* ТЕКСТ ДОКУМЕНТА *
────────
Новости из Милана дошли до Турина 19 марта; 23-го числа, в последний из миланских дней, король и министерство все еще колебались. В тот день Кавур напечатал в «Рисорджименто» самую страстную статью из всех, что когда-либо выходили из-под его пера. Консерватор, реакционер снова громко заявлял, что дерзость — это благоразумие, безрассудство — мудрость. Пробил высший час савойской династии, час сильных решений, от которых зависят судьбы империй, судьбы народов. Колебания, сомнения, промедление были больше невозможны: они могли оказаться только фатальными. «Мы, люди хладнокровные, привыкшие прислушиваться скорее к велениям разума, чем к импульсам сердца, взвесив каждое произносимое нами слово, по совести обязаны заявить, что нации, правительству, королю открыт только один путь: война, немедленная война!» Говорили, продолжал он, что Россия и Англия на пороге объединения против Италии. В обычные времена такой аргумент был бы решающим, но не сейчас. Когда Милан боролся за жизнь, возможно, терпел поражение, любой ценой они были обязаны спешить на выручку. Долг, братство, политика повелевали этим. Горе им, если они пересекут границу лишь для того, чтобы обнаружить падение Милана.

Россия через своего посла дала понять, что расценит пересечение Тичино как casus belli. Эта угроза произвела в Турине меньшее впечатление, чем предостережения сира Ральфа Аберкромби; поэтому Кавур перешел к рассмотрению возможности английского вмешательства. Англоман «милорд Рисорджименто» был меньше удивлен ходом официальной английской мысли, чем его критики-радикалы, но станет ли какой-либо английский министр, спрашивал он, ввязываться в европейскую войну ради предотвращения освобождения Италии, бывшего священной целью в глазах массы английского народа? Он считал это невозможным, но если бы это было так — да будет так! Против Англии восстала бы мощная коалиция не князей, как в былые дни, а народов, в старом и новом свете. Победа в такой братоубийственной распре оказалась бы столь же губительной для первенца свободы, сколь и поражение.

Таким образом, Кавур был готов воевать с Австрией, Россией и Англией. Разделение партий в то время в своей основе было разделением на тех, кто был готов принять республиканское решение, и тех, кто не был к этому готов. Из этого не следует, что все либералы желали республики, но они все заняли бы должности при ней. В этом мало сомнений. Кавур никогда не стал бы республиканцем так же, как и министром-абсолютистом. Но он видел то, чего не увидели другие консерваторы: династия Савойя сможет выжить лишь тогда, когда пойдет впереди.

22 марта Карл Альберт все еще уверял австрийского посла в своих мирных намерениях. На следующий день появилась статья Кавура, а вечером король принял решение о немедленной войне. Лишь двое министров согласились сразу; остальные сдались после долгого обсуждения. Война была объявлена 25-го числа. Потерянное время не вернуть; благоприятный момент был упущен; Пьемонт двинулся не в Ломбардию, вовлеченную в опасную борьбу, а в победившую Ломбардию. Придирки говорили, что король пришел вкусить плоды, которые собрали другие. Вера в окончательный результат достигла степени безумия, но с шагающей по улицам Вены революцией австрийский орел, казалось, потерял когти. В мае 1848 года в самой Австрии Ломбардия считалась полностью потерянной, а вместе с ней и Южный Тироль вплоть до Мерано, ибо в тот период никто не помышлял об отделении этого итальянского округа от Италии; самые неисправимые оптимисты среди австрийцев надеялись лишь спасти Венето. Один Радецкий рассчитывал спасти всё, потому что знал, на что способен, и верно оценил сардское полководчество. У штаба Карла Альберта, казалось, была лишь одна идея — перевернуть тактику, приведшую первого Наполеона к победе на той же земле.
────────
[Записи для поиска отображаемых элементов]
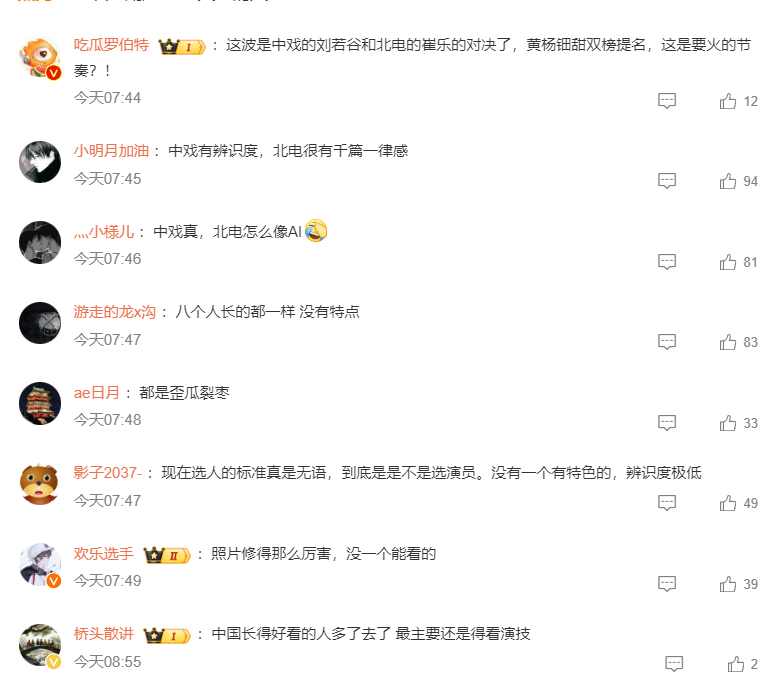Open 吃瓜罗伯特's profile via username
The image size is (771, 673).
click(x=112, y=45)

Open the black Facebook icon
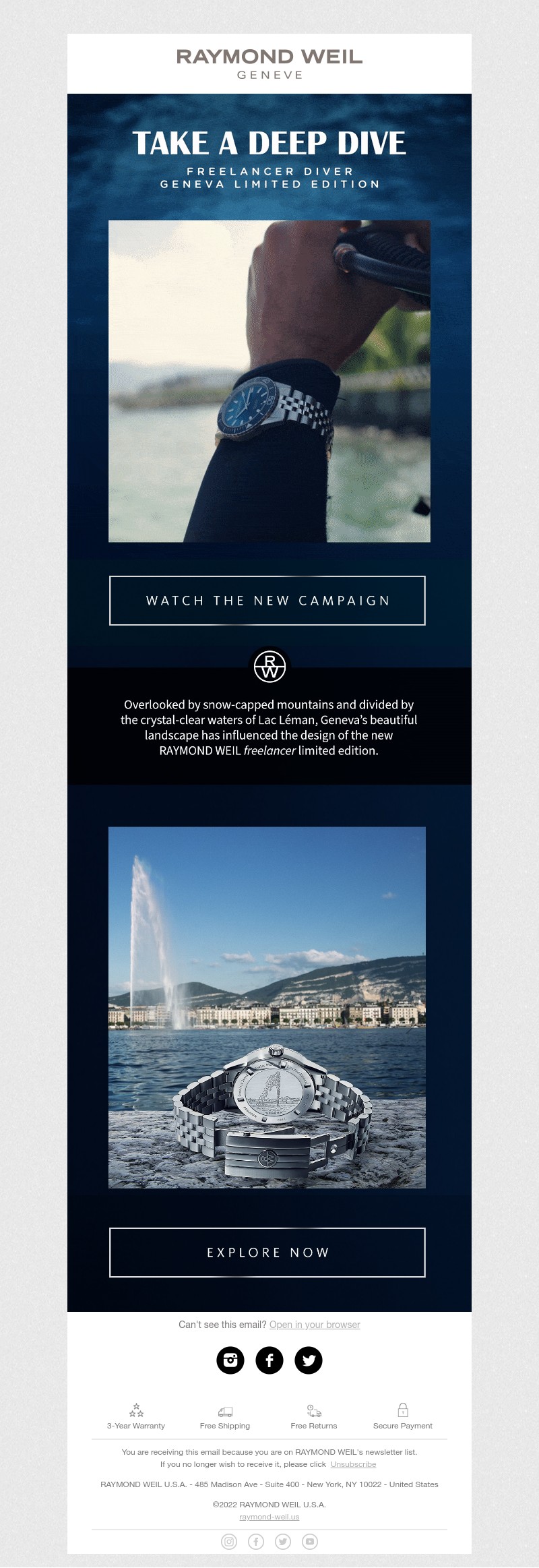[x=270, y=1360]
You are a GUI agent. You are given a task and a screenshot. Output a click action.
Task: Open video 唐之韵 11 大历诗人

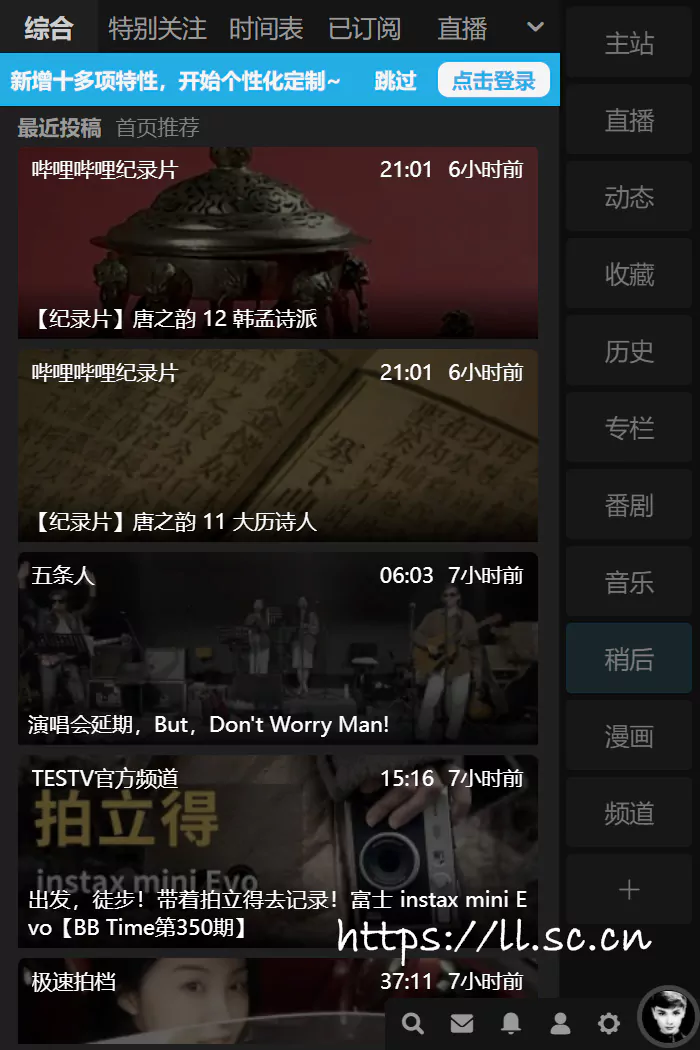coord(277,445)
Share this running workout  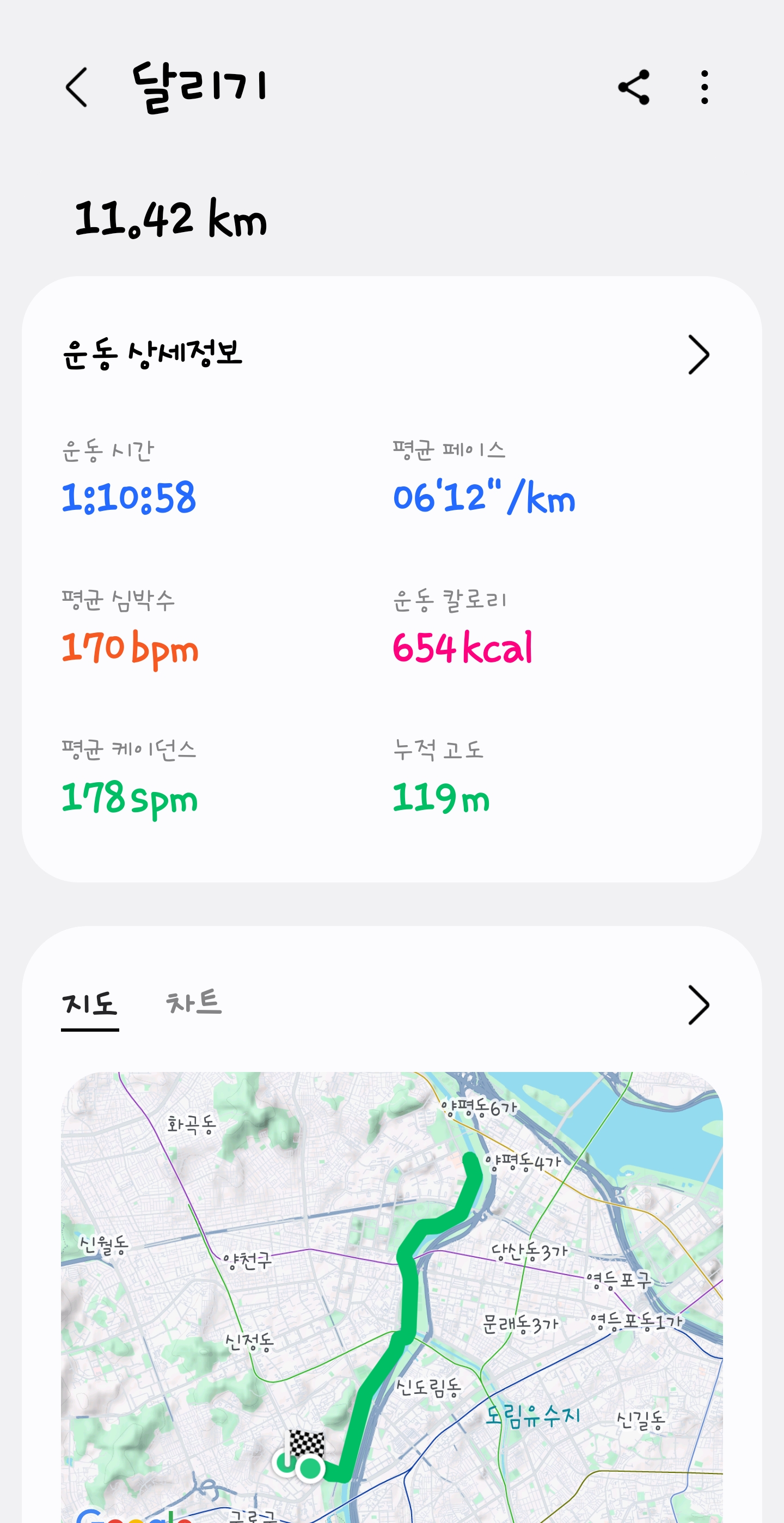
────────
* ЗАДАНИЯ *
• A. Скопируйте из текста о Кавуре фрагмент, который начинается со слов «Россия через своего» и заканчивается словами «сколь и поражение.».
• B. Перепишите часть записей от строки, содержащей «You are a GUI», до конца записей включительно, заменив «screenshot» на «screen capture» и оставив всё остальное без изменений. Картинки в ответ не включайте.

* ОТВЕТЫ *
• A.
Россия через своего посла дала понять, что расценит пересечение Тичино как casus belli. Эта угроза произвела в Турине меньшее впечатление, чем предостережения сира Ральфа Аберкромби; поэтому Кавур перешел к рассмотрению возможности английского вмешательства. Англоман «милорд Рисорджименто» был меньше удивлен ходом официальной английской мысли, чем его критики-радикалы, но станет ли какой-либо английский министр, спрашивал он, ввязываться в европейскую войну ради предотвращения освобождения Италии, бывшего священной целью в глазах массы английского народа? Он считал это невозможным, но если бы это было так — да будет так! Против Англии восстала бы мощная коалиция не князей, как в былые дни, а народов, в старом и новом свете. Победа в такой братоубийственной распре оказалась бы столь же губительной для первенца свободы, сколь и поражение.

• B.
You are a GUI agent. You are given a task and a screen capture. Output a click action.
Task: Open video 唐之韵 11 大历诗人

coord(277,445)
Share this running workout  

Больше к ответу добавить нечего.